MARCOS: No es un decisión que se tome de una manera racional, que digamos. ¿No nos entienden? Transformemos nuestro lenguaje. En el caso del núcleo inicial que forma el EZLN es una cuestión de supervivencia. Había que sobrevivir. Si no lográbamos entrar en contacto con las comunidades, con los indígenas de la zona, no podíamos sobrevivir, aunque pudiéramos mantenernos en términos materiales, mediante la caza de animales salvajes, practicando una absurda endogamia revolucionaria.

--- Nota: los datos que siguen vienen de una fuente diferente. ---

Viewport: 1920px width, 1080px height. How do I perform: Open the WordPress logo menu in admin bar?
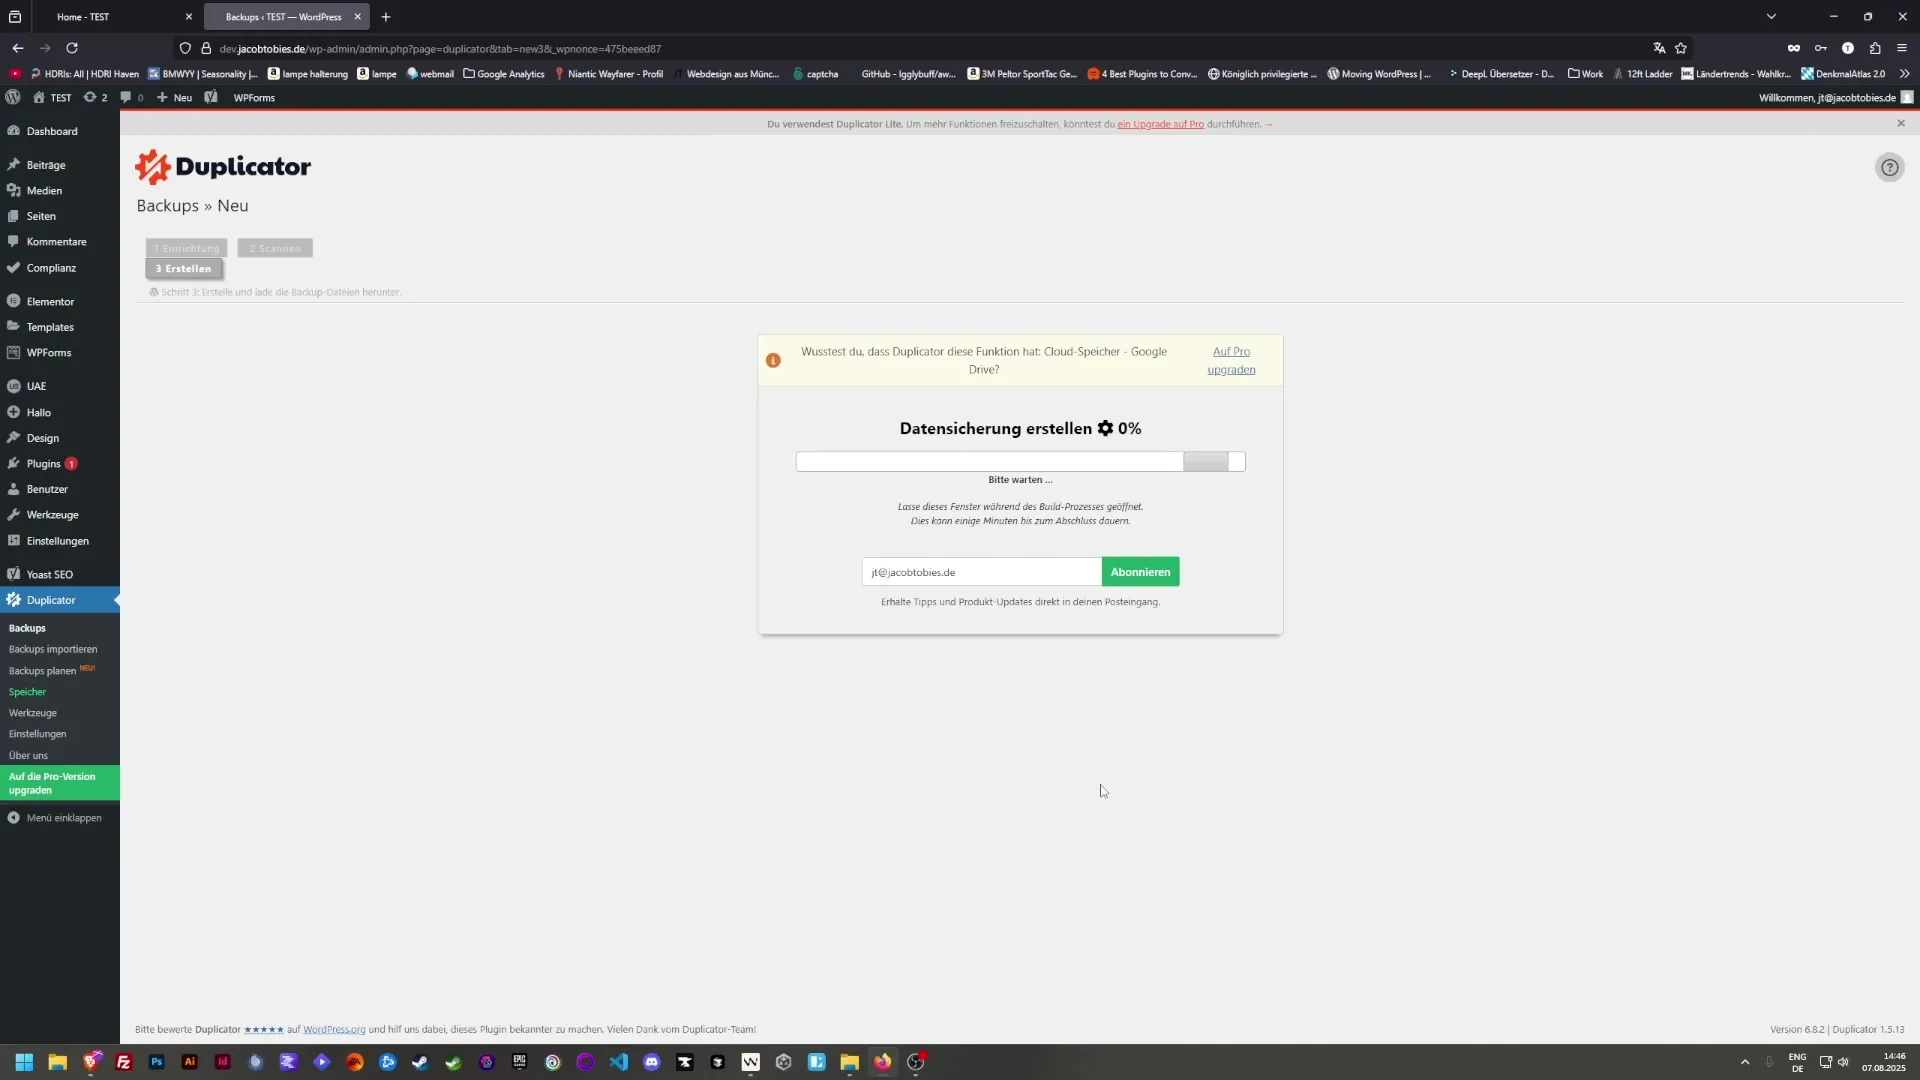[x=13, y=97]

Teníamos que estar en contacto con la población de los alrededores no sólo por cuestiones

logísticas sino por cuestiones políticas porque finalmente, lo que nosotros pretendíamos era organizar un movimientos revolucionario con toda esa gente. Entonces, a la hora que empezamos a establecer ese contacto, tocamos pared. Para podes sobrevivir teníamos que traducirnos a otro código. De una u otra forma, ese lenguaje se construye de abajo hacia arriba. Quiero decir que no viene del guerrillero, sino de los indígenas que empiezan a entrar en contacto con nosotros. De ese encuentro sale la síntesis. (...)

 

AUTOR: Parte del impacto de esta nueva propuesta es que el personaje Marcos que representa un colectivo, el portavoz de un colectivo, se atreve a decir lo que nadie se atrevía a decir de esa manera tan audazmente irónica. Tú introduces una distancia entre lo que crees y lo que dices, esa manera tan audazmente irónica. Eso en el lenguaje político no había existido nunca. Al contrario, el político hablaba desde una gran seguridad y de una gran firmeza de lo que proponía porque la ironía

da la impresión de que estás proponiendo a la gente que dude de su propia duda. Estás proponiendo una interacción en ese sentido. Eso es algo que hasta ahora en el código político sobre todo de estas características, habiendo armas en medio además, que lo complica todo mucho, no se había producido. Como un ejercicio sistemático. Tú a veces formulas una propuesta y de pronto cuando se ha producido un encantamiento de comunicación convencional introduces la ironía. Entonces, rompes un cierto encantamiento y obligas a pensar, abres otra ventana, otra dimensión.

 

MARCOS: Es que necesitamos esa retroalimentación, necesitamos receptores. Una y otra vez estamos insistiendo: nosotros no fijamos la línea hacia la que avanzar. Vamos construyendo esa línea. Queremos construir otra forma de hacer política y tiene que ver con la forma del poder. Nosotros no estamos buscando seguidores, sino interlocutores porque sabemos que eso que queremos construir no lo vamos a

poder hacer solos. Además hemos de poner en crisis continuamente la imagen del caudillo o del líder. Si no nos cuestionamos a nosotros mismos, vamos a crear una secta que puede ser muy amplia o puede ser muy restringida, depende, pero que no va a resolver los problemas.

 

AUTOR: ¿Le gusta dudar a la gente? Cada vez hay menos capacidad de matices. Casi todos se han acostumbrado a la seguridad acústica, a oír lo que se quiere oír, la ratificación del propio criterio, y a veces cuando le llega algo que no sabe cómo escuchar, lo rechaza inmediatamente porque no lo entiende y se siente agredido.

 

MARCOS: Nosotros apostamos al revés. Esa seguridad acústica produce aceptación o rechazo, y desgastado como está el discurso político produce rechazo. Entonces, el hecho de decir verdades, o lo que nosotros suponemos verdades, va a causar efecto, aunque nos limitemos a provocar dudas, porque eso acentúa el desgaste del discurso oficial y de momento

tenemos éxito porque recibimos retroalimentación. •

 

Tomado de Vázquez Montalbán, Manuel. Marcos: el señor de los espejos. Madrid, Punto de lectura, 2001. págs 189 a 204.